[Text passage — start]
The Vanderbilt Department of Hearing and Speech Sciences is celebrating 70 years of serving people with hearing, speech, language and related disorders.
In the early 1900s, Wesley Wilkerson, MD, practiced medicine as an eye, ear, nose and throat doctor in Nashville. His primary interest was pediatric patients with hearing loss, and he was frequently frustrated with the lack of intervention services for deaf and hard-of-hearing children, who were expected to live at home or an institution and ended up having very little independence as adults.
Wilkerson set out to create a place where any child with hearing loss could come to learn to speak and communicate, leading to a better education, employment and life. In 1949, Wilkerson organized a board of directors and chartered the Tennessee Hearing and Speech Foundation. In 1951, the foundation opened a clinic with audiologist Freeman McConnell, PhD, as its first director. In a secret meeting, the Tennessee Hearing and Speech Foundation voted to name the clinic after Wilkerson’s son, Bill, who was killed during World War II’s Battle of the Bulge, as a memorial and tribute to the Wilkerson family.
Soon after, Wilkerson worked with Vanderbilt University to start training and research programs for hearing and speech professionals. During the next few decades, the center created a permanent facility, expanded the scope of its mission to treat those of all ages with communication disorders, started the Pi Beta Phi Rehabilitation Institute and expanded its research and education programs.
In 1997, the Bill Wilkerson Center, including the Department of Hearing and Speech Sciences, merged with Vanderbilt University Medical Center. Partnered with the nationally ranked Department of Otolaryngology – Head and Neck Surgery, the combined clinical programs are now known as the Vanderbilt Bill Wilkerson Center.
“When I look back over the history of the department, I am struck by how many ‘firsts’ we have achieved,” said Anne Marie Tharpe, PhD, chair of the Department of Hearing and Speech Sciences. “From constructing the first building in the country built specifically to house a hearing and speech clinic, to providing therapy to the first child in Tennessee to receive a cochlear implant, to having two graduate education programs ranked No. 1 by U.S. News and World Report, the center has seen a lot of firsts. But those achievements pale in comparison with the daily firsts our amazing clinicians evoke every day — a child’s first word, a grandparent hearing ‘I love you, Nana’ for the first time, or a stroke survivor saying hello to a friend.”
Although the original mission of the center was providing intervention to individuals with hearing or speech problems, the Department of Hearing and Speech Sciences now serves those who have a broader range of communication and other disorders associated with brain injury and progressive neurological disabilities, balance and vestibular disorders, feeding and swallowing problems, and more.
[Text passage — finish]
[Records supplied — start]
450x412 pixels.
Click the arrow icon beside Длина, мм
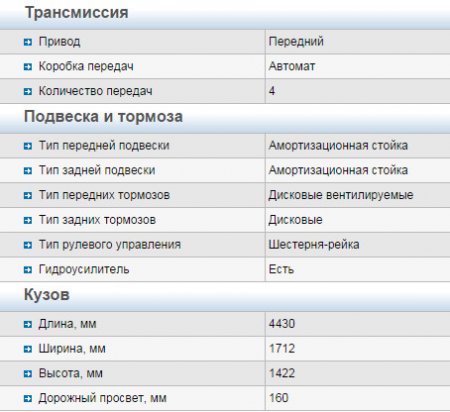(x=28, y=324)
[Records supplied — finish]
[Records supplied — start]
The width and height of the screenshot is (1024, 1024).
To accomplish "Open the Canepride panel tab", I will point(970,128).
[Records supplied — finish]
[Records supplied — start]
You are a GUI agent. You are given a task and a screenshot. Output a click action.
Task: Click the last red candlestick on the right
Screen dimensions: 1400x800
[Records supplied — finish]
**Task list**:
1 - Duplicate the stretch of the Vanderbilt hearing and speech history from "In 1997, the" through "Bill Wilkerson Center.".
2 - List every person whose name appears with a doctoral degree (MD or PhD) in the Vanderbilt hearing and speech history, giving the degree with each name.

**Task solutions**:
1 -
In 1997, the Bill Wilkerson Center, including the Department of Hearing and Speech Sciences, merged with Vanderbilt University Medical Center. Partnered with the nationally ranked Department of Otolaryngology – Head and Neck Surgery, the combined clinical programs are now known as the Vanderbilt Bill Wilkerson Center.

2 -
- Wesley Wilkerson, MD
- Freeman McConnell, PhD
- Anne Marie Tharpe, PhD